Operation Commando Hunt - Conclusion

Conclusion

The goal of the Commando Hunt campaigns was not to halt infiltration, but to make the North Vietnamese pay too heavy a price for their effort. Corollary to this was the destruction of as much of their logistical system as possible and to tie down as many PAVN forces in static security roles as possible. Aerial interdiction could not succeed unless Hanoi felt the pressure and relented. The seed of the campaign's failure, however, was sown in its first operation. Despite the expenditure of an enormous amount of ordnance over five years, the level of that pressure was never going to be sufficient to deter Hanoi from its goal.

This failure had three sources. First, there were the political constraints imposed by Washington that limited the entire American effort in Southeast Asia (the continued fiction of Laotian and Cambodian "neutrality", failure to disrupt the trail with U.S. ground forces when it would have made a difference, etc.) The second source of the failure was the utilization of what Colonel Charles Morrison has called "over-sophisticated methods" against "elemental systems." The primitive logistical needs of the North Vietnamese (at least until the final phase of the conflict) allowed them to slip under the radar of their more technologically sophisticated enemy. Finally, all of the above were exacerbated by the communist's enviable ability to adapt their doctrine and tactics and to turn weaknesses into strengths.

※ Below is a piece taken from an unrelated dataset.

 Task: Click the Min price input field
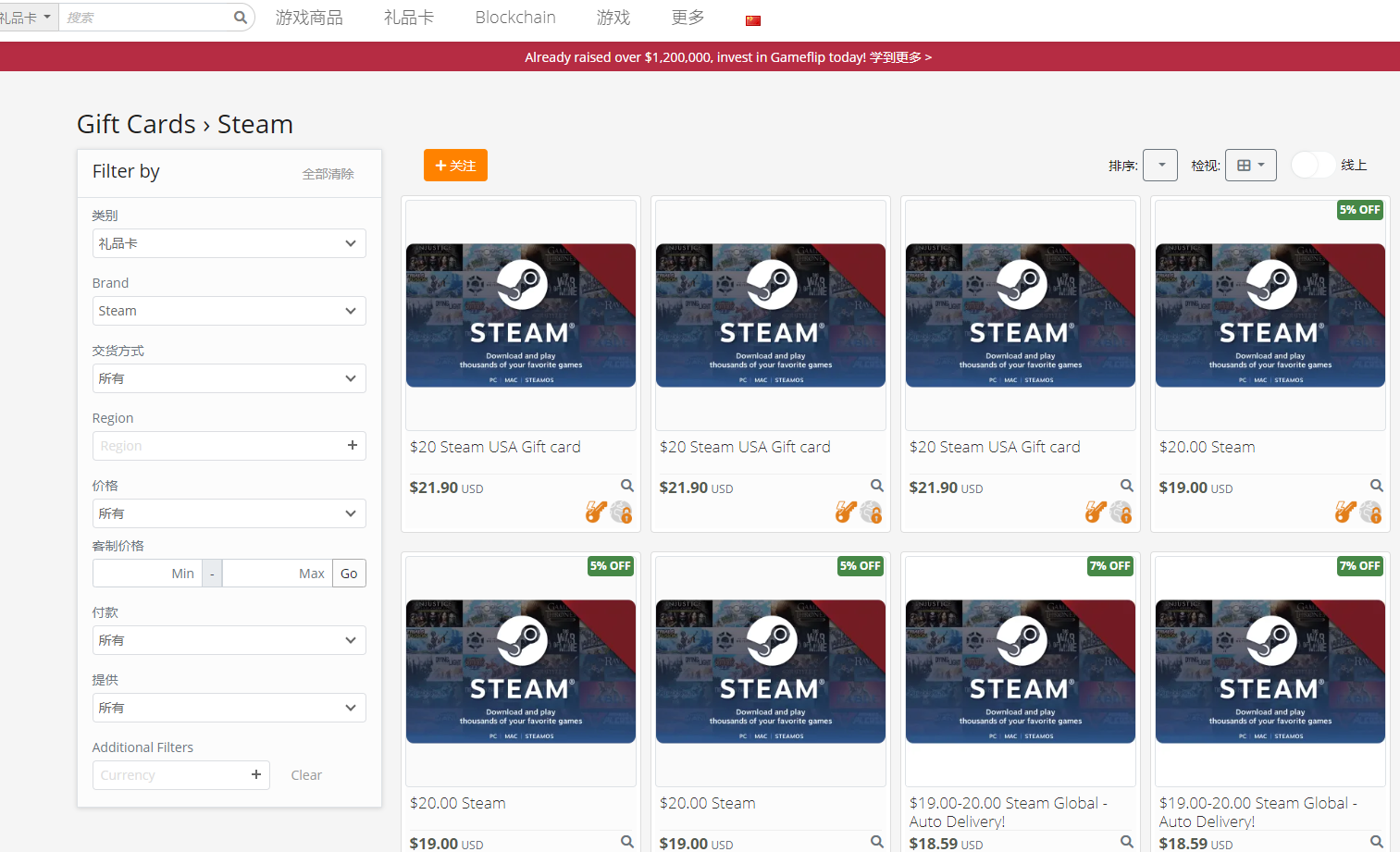point(146,574)
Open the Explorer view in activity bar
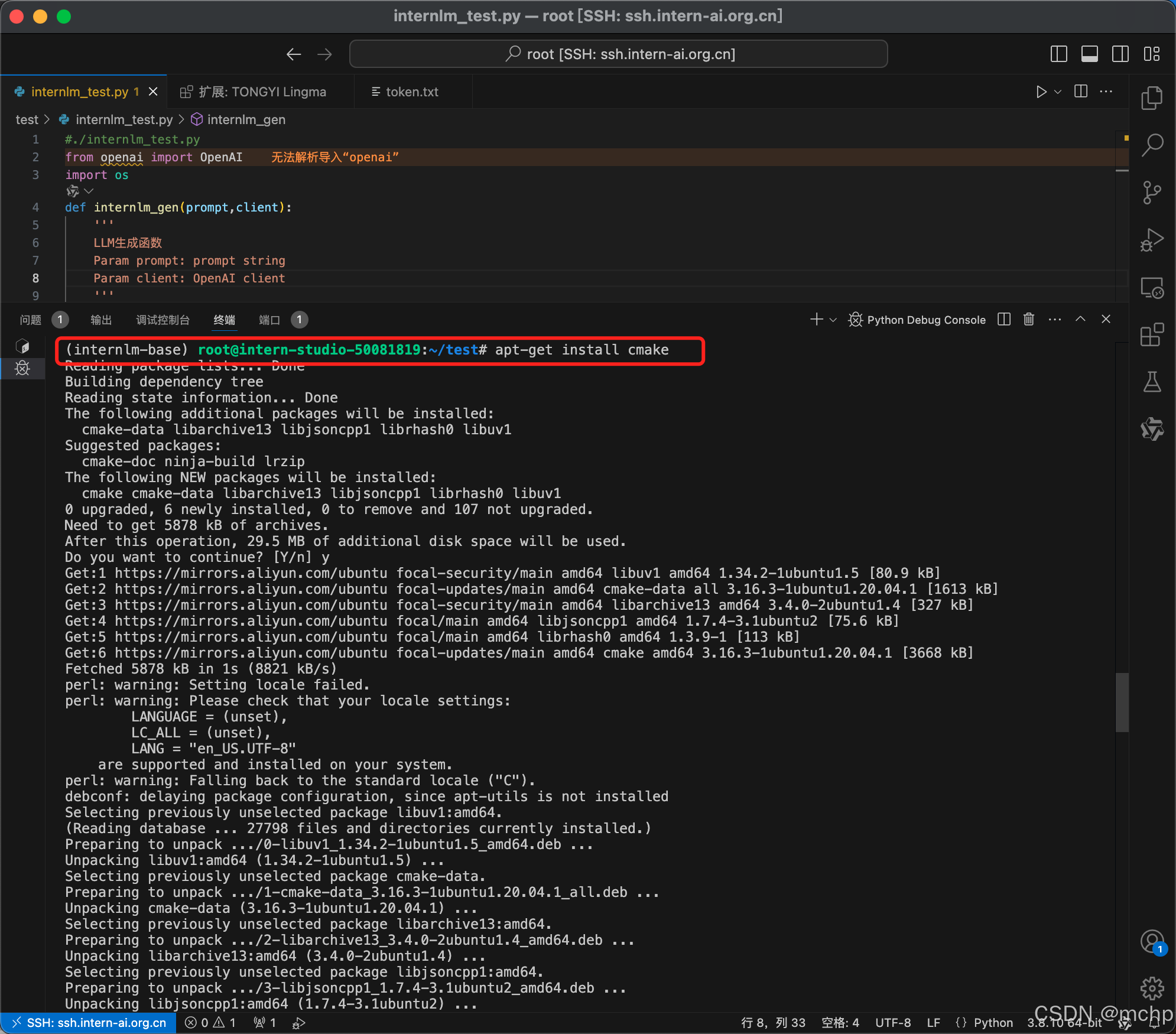1176x1034 pixels. [1152, 98]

The interdiction effort (like the entire American effort in Vietnam) became focused on statistics as a measure of success and "devolved from considered tactics to meaningless ritual." At the end of the Commando Hunt campaigns the Air Force intelligence service claimed that 51,000 trucks and 3,400 anti-aircraft guns were destroyed in all seven operations. Statistics, however, proved no substitute for strategy and, "for all the perceived success in that numbers game, the Air Force succeeded only in fooling itself into believing that Commando Hunt was working. Regardless of the constant American belief that its enemy was on the verge of collapse, PAVN maintained and expanded its logistical flow to combat units in the field and managed to launch major offensives in 1968 and 1972 and a counteroffensive in 1971. The North Vietnamese built, maintained, and expanded, under a deluge of bombs, over 3,000 kilometers of roads and paths through the mountains and jungles while only two percent of the troops sent south were killed by the American effort to halt their infiltration into South Vietnam.